An operating system can provide the same benefits to personal clouds. Because it allows you to act as a peer, a CloudOS orchestrates and coordinates online interactions, enables cooperating networks of products and services, supports intention-driven automation, and transforms the way you interact with the world.
Applications
PCAA
We have been using the model extensively for the last 6 months and have found it to be very effective for building CloudOS applications. I wrote about a largish experiment with this model in the whitepaper Introducing Forever: Personal Cloud Application Architectures. The white paper describes an application, called Forever, that uses picos to represent a social graph for purposes of creating an evergreen address book. The interface is built in an unhosted style using nothing but JavaScript.

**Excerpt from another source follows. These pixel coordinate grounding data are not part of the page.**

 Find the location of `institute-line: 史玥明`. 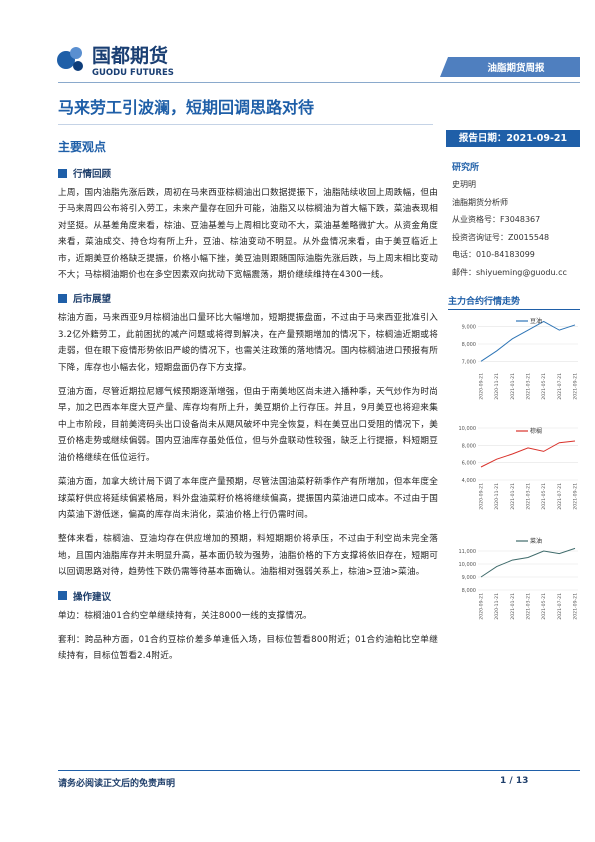

institute-line: 史玥明 is located at coordinates (464, 184).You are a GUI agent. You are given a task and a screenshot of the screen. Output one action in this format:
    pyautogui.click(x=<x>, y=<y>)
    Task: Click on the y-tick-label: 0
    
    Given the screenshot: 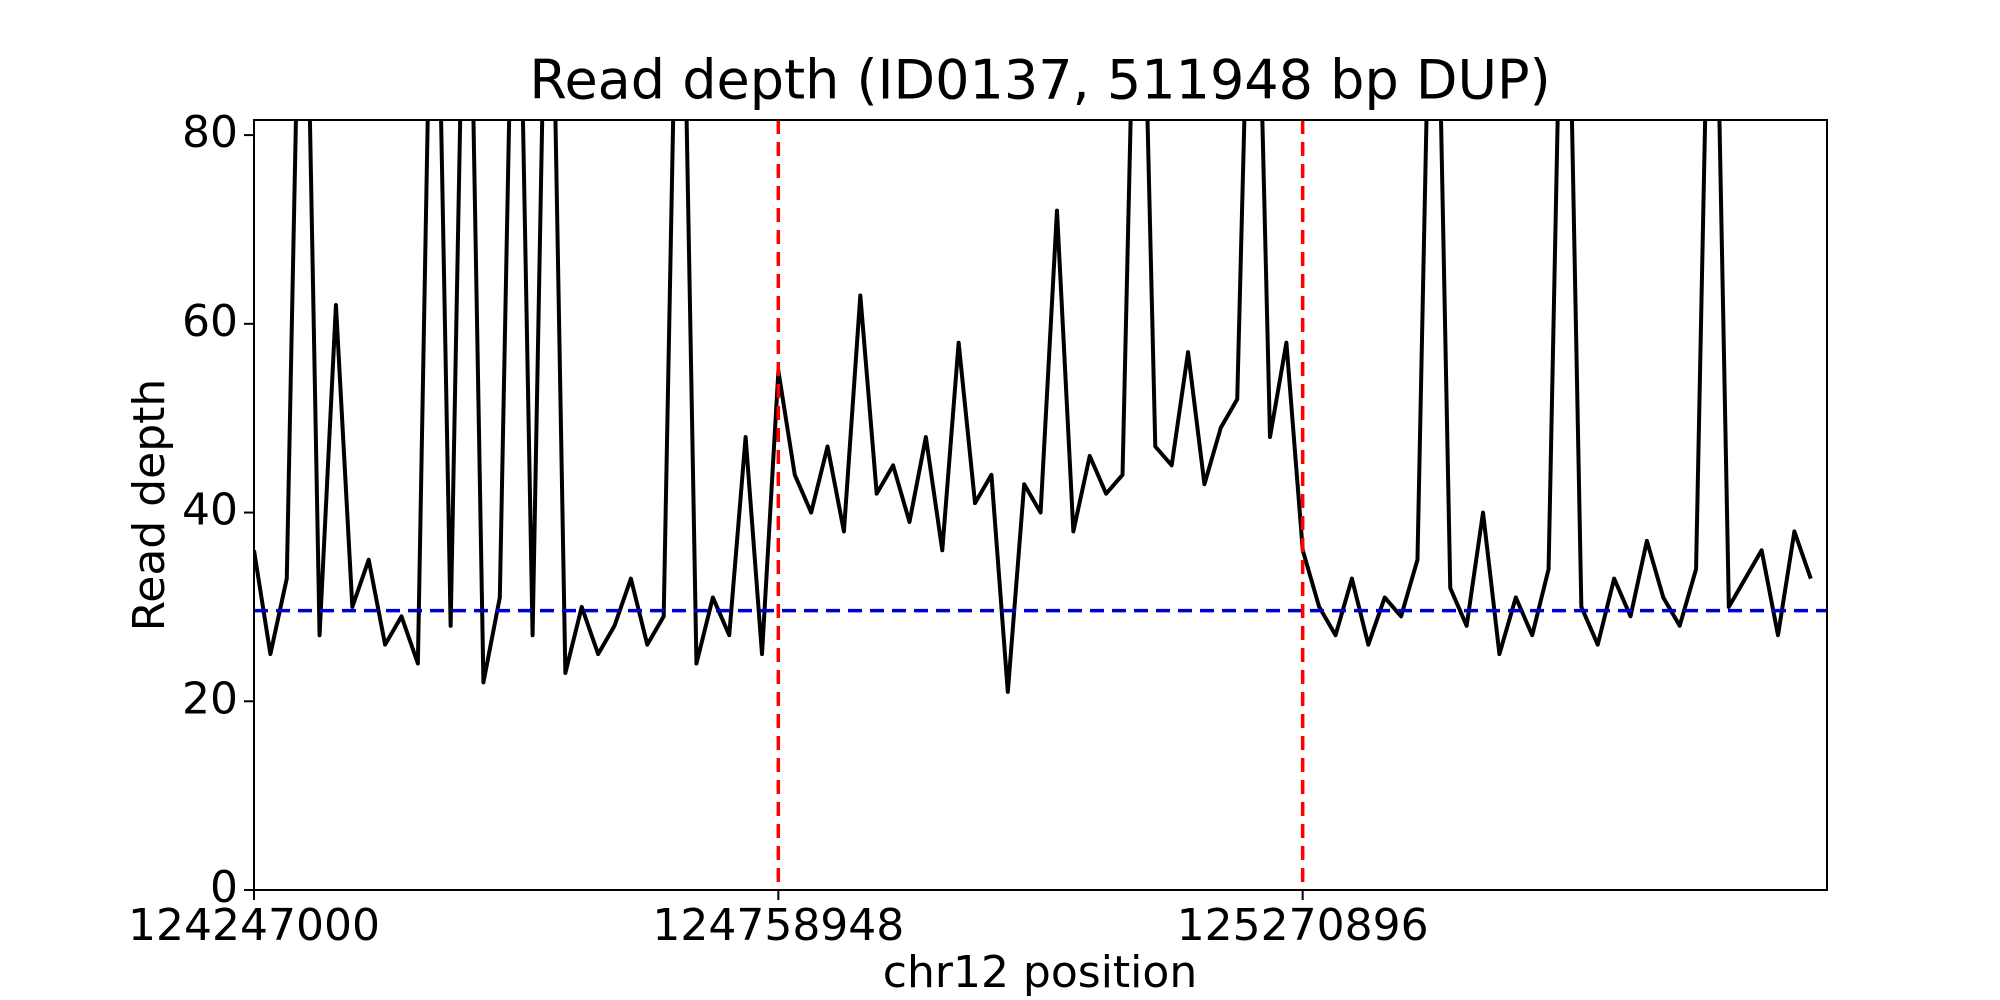 What is the action you would take?
    pyautogui.click(x=224, y=888)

The picos provide the business logic and persistence layer. We called this the "personal cloud application architecture" or PCAA.
I wrote a simple Todo list application that used picos to store and manage todo list items do illustrate the simple calls that could be used to merely store and retrieve data from a pico's PDS in a simple PCAA. I describe that example in Building an App Using the Personal Cloud Application Architecture.
Developers building applications using the unhosted, PCAA style can sometimes get away without really thinking too much about the underlying model, but sophisticated applications will require a more detailed understanding. Developers programming picos to implement a particular system, of course, will need to be skilled at event-query systems in order to implement an effective and easy-to-use API. We're still developing our knowledge of how they work, how best to document them, and the best ways to promulgate our findings.